## [Task to carry out]
The answer should hold only the lines from the one that contains "The image size is (248, 163)." through the last line of the material, repeated exactly, without pictures.

## [Extracted entries]
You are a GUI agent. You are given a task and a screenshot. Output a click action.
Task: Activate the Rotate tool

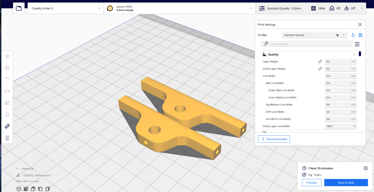pos(7,79)
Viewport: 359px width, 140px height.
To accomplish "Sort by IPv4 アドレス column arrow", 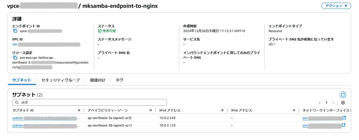I will pyautogui.click(x=222, y=111).
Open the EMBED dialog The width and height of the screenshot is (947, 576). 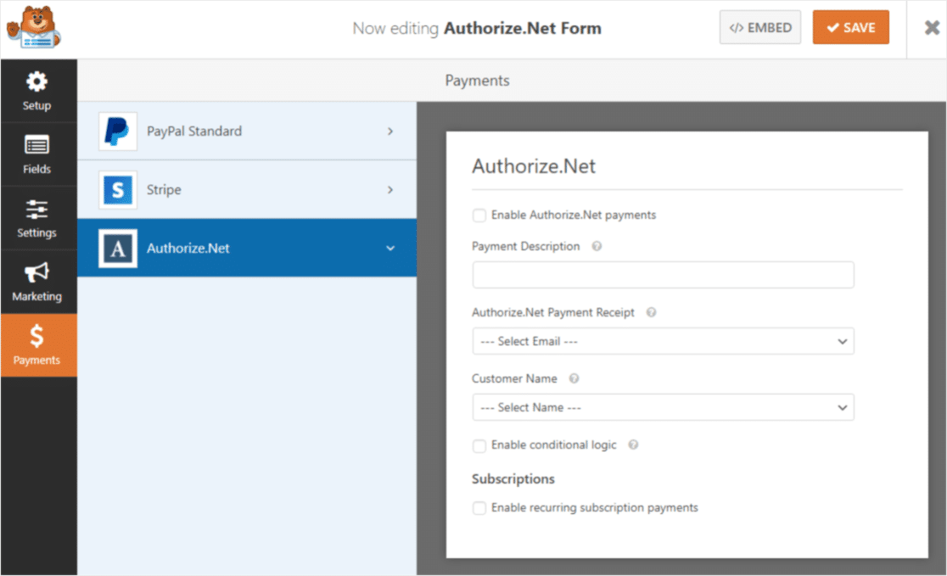(759, 27)
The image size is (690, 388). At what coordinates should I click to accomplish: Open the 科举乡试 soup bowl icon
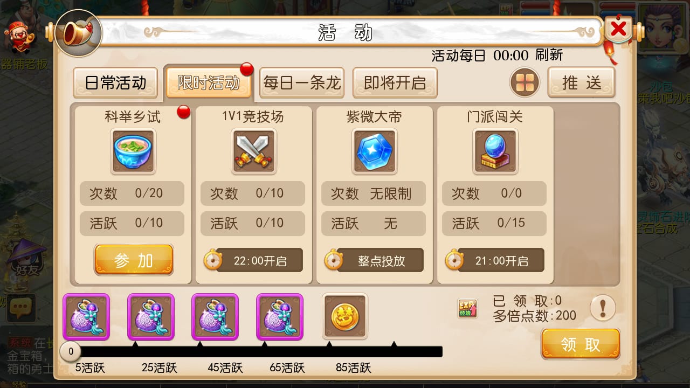(x=133, y=151)
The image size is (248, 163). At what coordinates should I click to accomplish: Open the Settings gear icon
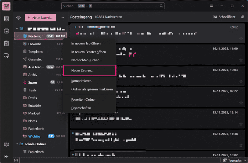click(x=6, y=144)
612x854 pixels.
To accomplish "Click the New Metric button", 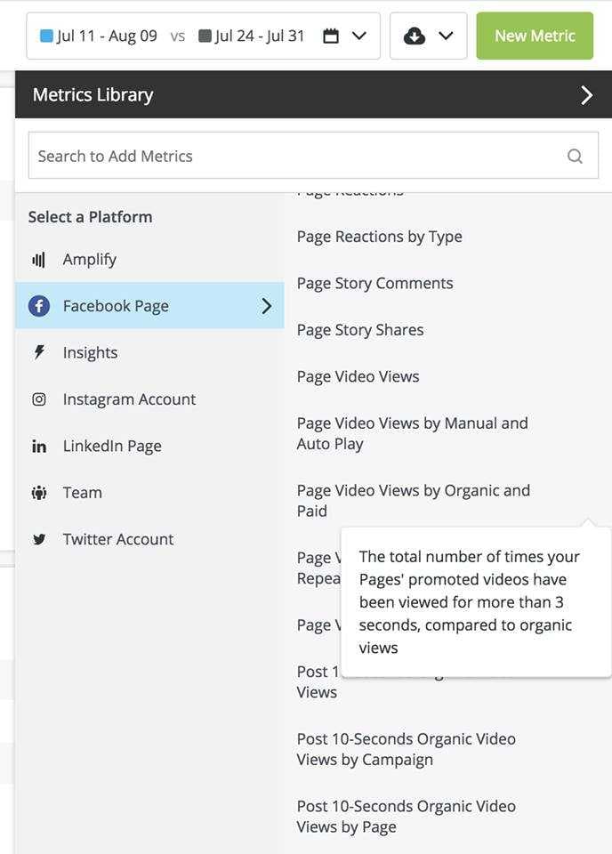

## [Response]
The image size is (248, 163). At what coordinates should I click to accomplish: Open the Settings gear icon
click(x=6, y=144)
612x854 pixels.
To accomplish "Click the New Metric button", 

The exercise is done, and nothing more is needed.